EXERCISE REQUIREMENTS:
[1] Name every person identified by name in the agriculture article below.
[2] In the agriculture article below, condense the paragraph beginning "Lentsch said he was advised" into a short bulleted list that keeps its main facts.
[3] Extend the agriculture article below, beginning after its final sentence.

SOURCE:
***
Ag producers urged to invest in ag, share their story

Farm Forum

Amid the activity at the Aberdeen Ag Expo last week, South Dakota’s Secretary of Agriculture Lucas Lentsch shared thoughts about the importance of investing in agriculture and understanding the importance of sharing ag’s story.

With continual attacks on the industry, discussions about agriculture need to rise to the surface. “South Dakota’s 146,000 farm families make up about 15 percent of the people involved in production agriculture in our state,” he said. “The future depends on how we tell our story and how we react.”

Getting the farm bill passed was a success story in itself, Lentsch said. At that time, U.S. Secretary of Ag Tom Vilsack was meeting with the secretaries of agriculture from across the country. As Vilsack noticed that the farm bill passed, the news was given a standing ovation as those in the room recognized what it meant to the people in the agriculture industry.

Those who were affected by winter storm Atlas put a real face on the struggles in agriculture. “When photos appeared of the devastation from the storm, people could identify with that,” Lentsch said.

People were impacted by the government’s inaction and that helped get the farm bill passed. Within that law is the livestock indemnity program which will now be permanent and provide for relief for such disasters in the future.

Lentsch said he was advised when he started the job, “Your job is to make sure we don’t have another lost generation.” He went on to explain that there was a time when those who lived on the farm chose to leave, not because they wanted to but because there was no place for them. Lentsch said that the department is doing what they can to keep that from happening. They are putting together a diversified ag portfolio to provide opportunities.

One way to do that is to reach out for opportunities. Lentsch traveled to Tulare, Calif., with Gov. Dennis Daugaard to meet with those in the dairy business at the World Ag Expo.
***
DATA SHOWN:
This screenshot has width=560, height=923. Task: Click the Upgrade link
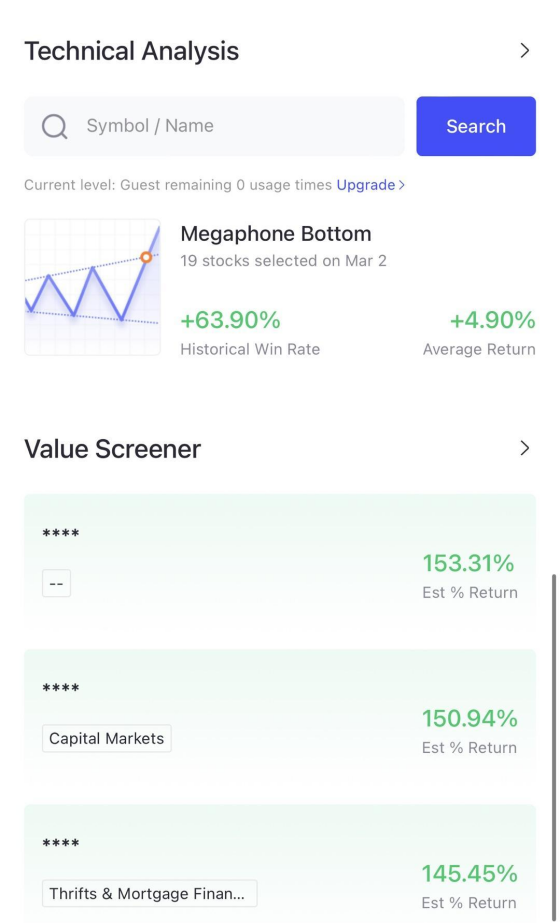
***
REPLIES:
[1] Lucas Lentsch, Tom Vilsack, Dennis Daugaard

[2]
- When Lentsch began the job, he was told it was his duty to prevent another lost generation.
- There was once a time when people raised on farms left because there was no place for them, not because they wanted to go.
- The department is working to keep that from happening again.
- To create opportunities, it is assembling a diversified agricultural portfolio.

[3]
“We’ve built up our dairy business in the state and have 95,000 cows,” he said. “Soon another 8,000 more will be added. An additional 15,250 dairy cows are permitted. We went to talk with those in the business to encourage dairy producers to check out our state and see what we have to offer. The lack of water in California is disconcerting and our state may offer those producers an alternative location.”

Because of investments, a billion gallons of ethanol is produced in this state. “We have to remember to be committed to the industry and to be committed to doing what we are doing and do it well. If we stop making an investment, those opportunities can disappear. It’s the same with our livestock industry and why we need to build up the dairy industry in the state.”

“People do what they’re good at,” Lentsch said. “We need to continue to invest. We are great at raising cattle; we need to use our talent and treasures.”

Twenty-six counties at the local level government have asked to have their county be included in a study for possible agriculture development. Potential sites are being identified. This will indicate the available resources such electrical power, rural water capacity and access to good county and state roads. This has been done in the dairy business. The information will smooth the process when the right opportunity comes along.

There are 1.6 million cattle in the state. Continued economic development is not gift wrapped and sometimes there are setbacks. Losing 40,000 head of livestock in the Atlas blizzard was a huge loss, but it will not cripple the industry.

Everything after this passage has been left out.